22 de diciembre de 2010

Paulo Ramírez, periodista


La ruta lógica
El gran problema de Chile es que cuando nacemos ya todo lo fundamental está decidido. Y lo que no ha determinado la cuna lo hará el colegio, su prolongación natural. Los padres que pueden hacer una elección con profusión de alternativas, es decir, la inmensa minoría, se preocuparán de asegurar para sus hijos exactamente lo que les corresponde –y ojalá un poco más.

    Escogemos el colegio de nuestros hijos con la absurda fantasía de que conseguiremos la mejor educación. Lo que conseguimos es que se integre de manera definitiva al grupo al que creemos que nosotros mismos pertenecemos –u ojalá a uno levemente superior.
    La educación en Chile es el gran desintegrador de la sociedad. Y debiera ser lo contrario. Divide en subconjuntos, consolida guetos, levanta muros tan anchos y tan altos que convierten en enemigos naturales a todos los que quedan fuera. Construye una sociedad de estratos inmodificables, donde hacen falta méritos titánicos para pasar de un escalón a otro –y nunca esos méritos vienen de la educación formal, nunca vienen del colegio, por más esperanza que hayamos puesto en su elección.
    Dice Irène Némirovsky en “Suite Francesa”, al constatar que los burgueses de su país se avenían tanto con los oficiales alemanes invasores, que no hay nada que una más a los habitantes del mundo que la manera como toman el cuchillo y el tenedor: mucho más que las razas, las religiones o las fronteras. Pero lo que une también separa: así es nuestra educación.
    Escogemos un colegio y se nos vienen a la cabeza las miles de imágenes que aspiramos que sean el escenario y el libreto de la vida de nuestros hijos.
    Vemos sus uniformes distintivos, tanto más lindos que los de los otros, sus deportes de aires británicos, sus viajes a playas donde “no hay peligros”, sus subidas a esquiar, sus turnos en autos grandes y seguros y, sobre todas las cosas, sus contactos. En esos contactos está buena parte del futuro por el que tantos esfuerzos estamos haciendo y que nos cuesta una porción tan dolorosa de nuestros ingresos mensuales. Esos contactos permitirán que nuestros hijos vayan a jugar y más tarde a estudiar a casas que llenan las expectativas del más exigente, donde los nombres de las calles son siempre “camino de algo” y las numeraciones parecen las de un teléfono, donde los apellidos de los dueños vienen de Europa y, ojalá, de una ciudad pequeña del país vasco o de las cercanías, donde a los jardineros se los saluda con una levísima inclinación de cabeza y a las nanas se les dice “hola”, si es que se les dice, pero jamás se les saluda de beso.

* * *

_Actividades_
**A.** Reproduzca el fragmento de la columna sobre la educación en Chile que va desde "Paulo Ramírez, periodista" hasta "un poco más.", ambos incluidos.
**B.** Prosiga la columna sobre la elección de colegio en Chile a partir del punto en que termina.

_Datos en estudio_
* * *

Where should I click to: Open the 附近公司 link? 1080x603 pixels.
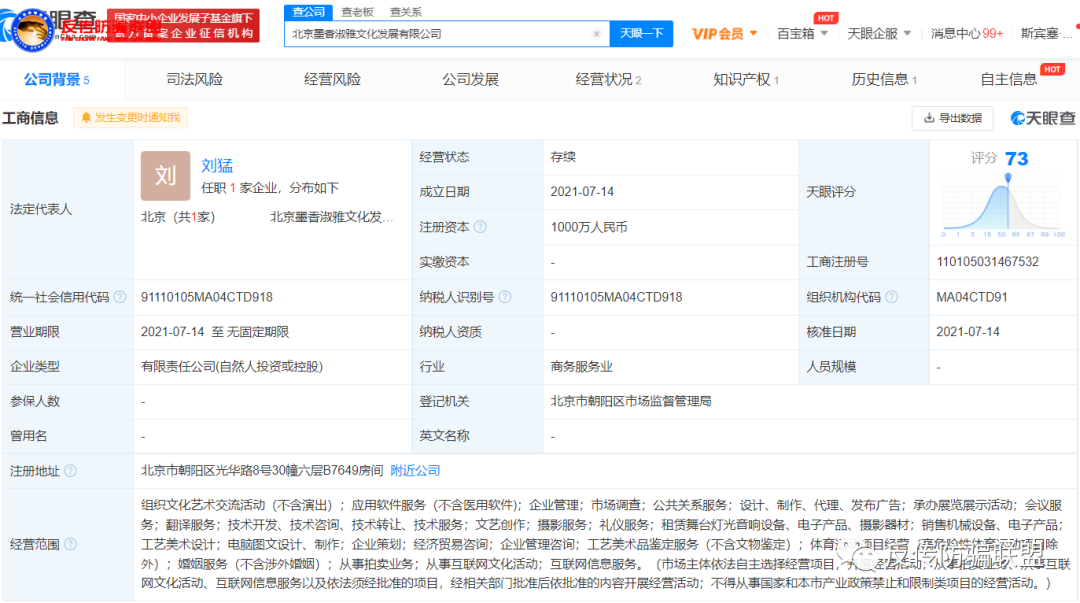(x=414, y=470)
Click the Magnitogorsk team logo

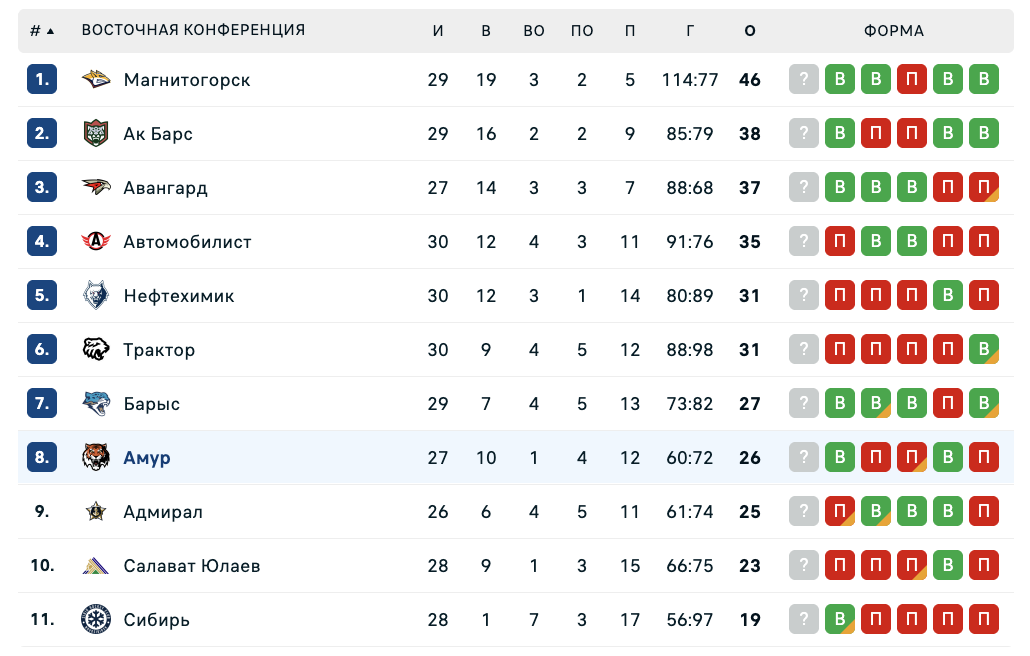96,80
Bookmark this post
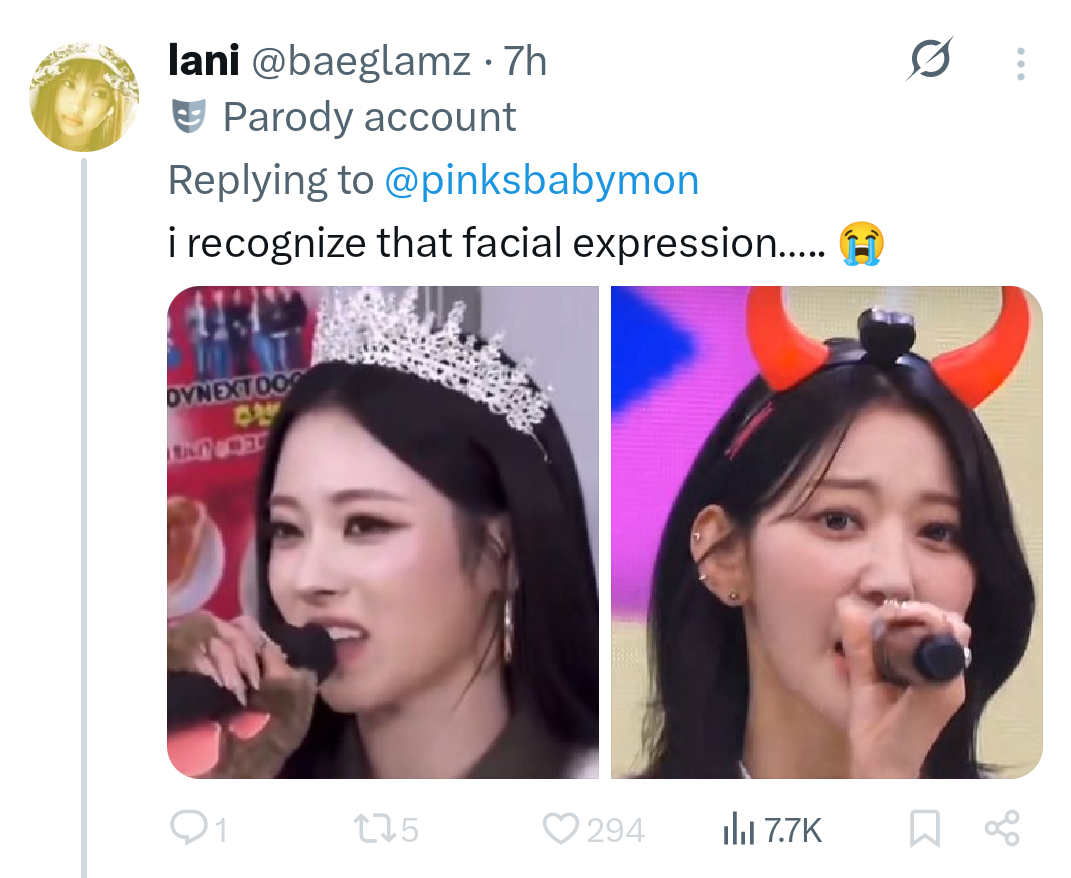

* * *

_Respuestas por actividad_
**A.**
Paulo Ramírez, periodista


La ruta lógica
El gran problema de Chile es que cuando nacemos ya todo lo fundamental está decidido. Y lo que no ha determinado la cuna lo hará el colegio, su prolongación natural. Los padres que pueden hacer una elección con profusión de alternativas, es decir, la inmensa minoría, se preocuparán de asegurar para sus hijos exactamente lo que les corresponde –y ojalá un poco más.

**B.**
    Esos son los contactos de donde saldrán las pololas y los pololos de nuestros hijos e hijas, con los que ellos podrán mantener algo parecido a la virginidad aunque cueste un enorme esfuerzo y si se fracasa que sea con otros porque hay otro tipo de gente para eso del sexo… Esos son los contactos que nos permitirán soñar con un matrimonio de blanco, misa de precepto y bendición papal, lleno de flores, en una iglesia nueva y escandalosamente grande o en una antigua pero bien calefaccionada, dependiendo de lo que dicte en ese minuto la moda; con una fiesta donde estén todos los que tienen que estar, se escuche la música del momento y se coma la novedad del año con trufas y tomillo, con regalos de catálogo que serán cambiados después por plata, excepto los que realmente tienen valor o los que hay que esconder y que llegaron de parte de algún desubicado. Son los contactos gracias a los cuales podremos soñar con nietos rubios corriendo al lado de la piscina y una mesa larga de comercial televisivo con varias generaciones de soleada felicidad. Son los contactos que les darán oportunidades de trabajo, de poder ser mediocres manteniendo un buen sueldo, de poder caer y levantarse varias veces en la vida con una suerte que muy pocos en realidad tienen. Esos son los contactos que le seguirán poniendo ladrillos a la muralla de la separación, de la segregación, del clasismo, del resentimiento, del odio, en definitiva, y que nos permitirán seguir viviendo en este pequeño jardín donde todavía llega el sol.
    Probablemente ni siquiera pensemos en todo esto en el momento de elegir el colegio al que mandaremos a nuestros hijos. Pensaremos en repetir el molde en que fuimos criados, en la similitud de valores, en el inglés, en la PSU, en el SIMCE, en las oportunidades deportivas, incluso en la cercanía a la casa… Pero esa es una ilusión. La verdad no la vemos, como nos pasa con casi todas las verdades fundamentales.